Accompagnés de deux policiers, deux huissiers se présentent chez Consuelo Lozano, une Equatorienne de 40 ans, pour l'expulser de son appartement de la banlieue de Madrid. Un rituel désormais, alors que ces opérations se multiplient en Espagne sous l'effet de la crise.

"Les banquiers sont des voleurs. Honte! Injustice! Salopards!", crient une soixantaine de manifestants rassemblés dehors pour tenter d'empêcher l'expulsion.

En vain. Une rangée de policiers anti-émeute casqués, bouclier en main, les tient à distance, le temps que les huissiers emmènent Consuelo Lozano, une femme de ménage au chômage installée depuis 2006 à Torrejon de Ardoz, une cité-dortoir du nord de Madrid à forte population immigrée.

Déjà, confrontée à un quotidien de plus en plus difficile depuis qu'elle a perdu son travail, elle a renvoyé en Equateur ses deux fils, sa fille et son mari pour leur épargner cette nouvelle épreuve.
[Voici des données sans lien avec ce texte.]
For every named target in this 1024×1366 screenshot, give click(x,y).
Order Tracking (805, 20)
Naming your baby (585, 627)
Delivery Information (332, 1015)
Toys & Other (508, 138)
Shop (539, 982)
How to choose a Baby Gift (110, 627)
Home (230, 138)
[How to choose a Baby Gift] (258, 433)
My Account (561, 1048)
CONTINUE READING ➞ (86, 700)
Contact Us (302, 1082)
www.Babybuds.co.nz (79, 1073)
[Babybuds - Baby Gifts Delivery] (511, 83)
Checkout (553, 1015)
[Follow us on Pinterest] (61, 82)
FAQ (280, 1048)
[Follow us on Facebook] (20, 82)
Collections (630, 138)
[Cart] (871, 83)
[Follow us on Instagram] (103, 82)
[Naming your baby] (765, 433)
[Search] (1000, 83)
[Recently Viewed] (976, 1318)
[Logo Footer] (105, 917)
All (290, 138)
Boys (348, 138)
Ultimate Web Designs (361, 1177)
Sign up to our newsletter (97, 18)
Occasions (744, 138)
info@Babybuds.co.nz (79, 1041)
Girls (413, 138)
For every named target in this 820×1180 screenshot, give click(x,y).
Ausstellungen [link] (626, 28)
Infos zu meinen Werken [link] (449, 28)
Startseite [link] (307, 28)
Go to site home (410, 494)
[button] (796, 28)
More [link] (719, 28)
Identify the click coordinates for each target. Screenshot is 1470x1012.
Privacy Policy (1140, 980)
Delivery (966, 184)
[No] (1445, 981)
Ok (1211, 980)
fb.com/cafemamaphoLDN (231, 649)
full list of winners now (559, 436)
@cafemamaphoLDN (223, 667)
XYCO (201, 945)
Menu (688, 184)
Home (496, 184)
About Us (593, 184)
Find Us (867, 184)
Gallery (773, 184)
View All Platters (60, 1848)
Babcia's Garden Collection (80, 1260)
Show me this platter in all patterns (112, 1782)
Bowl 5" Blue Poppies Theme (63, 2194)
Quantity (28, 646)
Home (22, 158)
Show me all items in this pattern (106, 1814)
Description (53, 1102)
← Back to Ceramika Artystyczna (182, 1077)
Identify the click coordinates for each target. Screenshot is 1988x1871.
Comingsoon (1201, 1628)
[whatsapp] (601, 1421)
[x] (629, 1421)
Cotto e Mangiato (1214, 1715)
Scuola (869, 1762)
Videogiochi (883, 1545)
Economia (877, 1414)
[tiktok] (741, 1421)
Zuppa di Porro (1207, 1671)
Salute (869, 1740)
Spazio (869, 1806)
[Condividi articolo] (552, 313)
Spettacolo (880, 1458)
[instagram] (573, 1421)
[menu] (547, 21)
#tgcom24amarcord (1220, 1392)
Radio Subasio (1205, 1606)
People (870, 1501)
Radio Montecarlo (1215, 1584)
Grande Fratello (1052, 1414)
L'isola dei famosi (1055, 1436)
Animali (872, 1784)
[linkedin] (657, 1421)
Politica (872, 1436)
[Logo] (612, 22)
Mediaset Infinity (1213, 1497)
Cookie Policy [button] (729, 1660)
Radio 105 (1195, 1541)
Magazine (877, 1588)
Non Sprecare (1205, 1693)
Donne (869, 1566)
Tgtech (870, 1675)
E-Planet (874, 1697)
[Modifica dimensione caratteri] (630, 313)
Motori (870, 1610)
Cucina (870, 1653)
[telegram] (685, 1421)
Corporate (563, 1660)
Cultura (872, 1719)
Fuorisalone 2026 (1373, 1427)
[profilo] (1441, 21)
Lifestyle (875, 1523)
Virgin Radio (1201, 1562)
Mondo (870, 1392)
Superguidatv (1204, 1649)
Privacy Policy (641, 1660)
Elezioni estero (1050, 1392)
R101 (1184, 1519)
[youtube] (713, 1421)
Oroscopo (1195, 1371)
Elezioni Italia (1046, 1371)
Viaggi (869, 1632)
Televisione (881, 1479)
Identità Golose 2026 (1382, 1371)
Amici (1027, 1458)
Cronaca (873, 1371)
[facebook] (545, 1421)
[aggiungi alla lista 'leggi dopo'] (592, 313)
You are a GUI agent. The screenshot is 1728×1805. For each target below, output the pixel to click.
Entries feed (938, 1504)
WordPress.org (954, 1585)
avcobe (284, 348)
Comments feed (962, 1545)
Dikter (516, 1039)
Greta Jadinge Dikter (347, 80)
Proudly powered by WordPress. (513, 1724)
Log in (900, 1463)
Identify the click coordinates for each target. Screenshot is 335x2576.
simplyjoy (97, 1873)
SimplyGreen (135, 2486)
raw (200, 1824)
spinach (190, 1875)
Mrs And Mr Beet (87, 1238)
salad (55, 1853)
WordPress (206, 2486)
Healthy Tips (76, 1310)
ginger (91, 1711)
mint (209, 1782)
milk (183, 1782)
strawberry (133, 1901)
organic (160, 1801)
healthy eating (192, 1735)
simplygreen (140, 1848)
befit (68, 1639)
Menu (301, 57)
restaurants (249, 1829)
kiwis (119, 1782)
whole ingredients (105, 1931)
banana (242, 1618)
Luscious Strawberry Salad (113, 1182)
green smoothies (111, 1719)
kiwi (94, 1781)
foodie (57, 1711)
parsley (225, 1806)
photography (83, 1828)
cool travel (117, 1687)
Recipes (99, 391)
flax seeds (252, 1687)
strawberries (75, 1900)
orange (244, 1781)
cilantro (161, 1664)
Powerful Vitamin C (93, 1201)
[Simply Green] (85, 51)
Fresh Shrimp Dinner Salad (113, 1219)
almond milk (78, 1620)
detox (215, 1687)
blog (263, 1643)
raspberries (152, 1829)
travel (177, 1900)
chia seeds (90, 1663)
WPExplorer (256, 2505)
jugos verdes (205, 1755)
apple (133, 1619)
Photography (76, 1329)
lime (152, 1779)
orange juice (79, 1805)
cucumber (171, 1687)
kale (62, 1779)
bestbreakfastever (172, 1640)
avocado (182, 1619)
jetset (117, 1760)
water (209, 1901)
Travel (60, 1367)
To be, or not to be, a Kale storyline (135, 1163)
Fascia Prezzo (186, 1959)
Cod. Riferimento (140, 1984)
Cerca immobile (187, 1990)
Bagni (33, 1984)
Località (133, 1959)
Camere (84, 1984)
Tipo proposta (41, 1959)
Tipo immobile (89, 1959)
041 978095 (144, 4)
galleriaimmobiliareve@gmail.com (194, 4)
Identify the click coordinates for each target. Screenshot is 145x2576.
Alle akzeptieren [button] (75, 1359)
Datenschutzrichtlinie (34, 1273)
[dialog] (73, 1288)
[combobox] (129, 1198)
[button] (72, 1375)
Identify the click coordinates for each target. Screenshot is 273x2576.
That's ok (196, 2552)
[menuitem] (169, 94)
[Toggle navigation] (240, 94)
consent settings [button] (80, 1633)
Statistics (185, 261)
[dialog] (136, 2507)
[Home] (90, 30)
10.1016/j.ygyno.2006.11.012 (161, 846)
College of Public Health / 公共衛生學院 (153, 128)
Les expulsions pour cause de surendettement, l'un des symptômes les plus criants de la crise en Espagne, sont devenues la cible de choix du mouvement des "indignés", associant voisins et amis dans des opérations commando qui souvent contraignent la justice à annuler ou retarder ces opérations.

Mais parfois elles sont menées à terme, à grand renfort de policiers anti-émeute. Par ce froid matin de novembre, c'est au tour de Consuelo, après un face-à-face tendu lorsque les policiers écartent un groupe de manifestants assis au bas de l'immeuble.

Motif: une dette de 200.000 euros auprès de la banque, à laquelle Consuelo ne peut plus faire face.

"Ils ont détruit ma famille. La banque a pris ma maison. C'est à eux maintenant, je ne vais pas me battre", lance-t-elle en ravalant ses larmes.

"Maintenant ils essaient de me réclamer le double de la valeur de la maison. Je leur ai dit que je ne pouvais pas payer. Je ne sais pas où aller".

Après la victoire de la droite aux élections législatives de dimanche, la grogne sociale pourrait s'amplifier sous l'effet de nouvelles mesures de rigueur, alors que l'Espagne compte près de cinq millions de chômeurs.

Comme beaucoup d'immigrés d'Amérique latine, le mari de Consuelo, Jaime, alors ouvrier dans le bâtiment, avait été encouragé à acheter son logement pour 220.000 euros en 2006, à l'époque où les banques se montraient particulièrement généreuses.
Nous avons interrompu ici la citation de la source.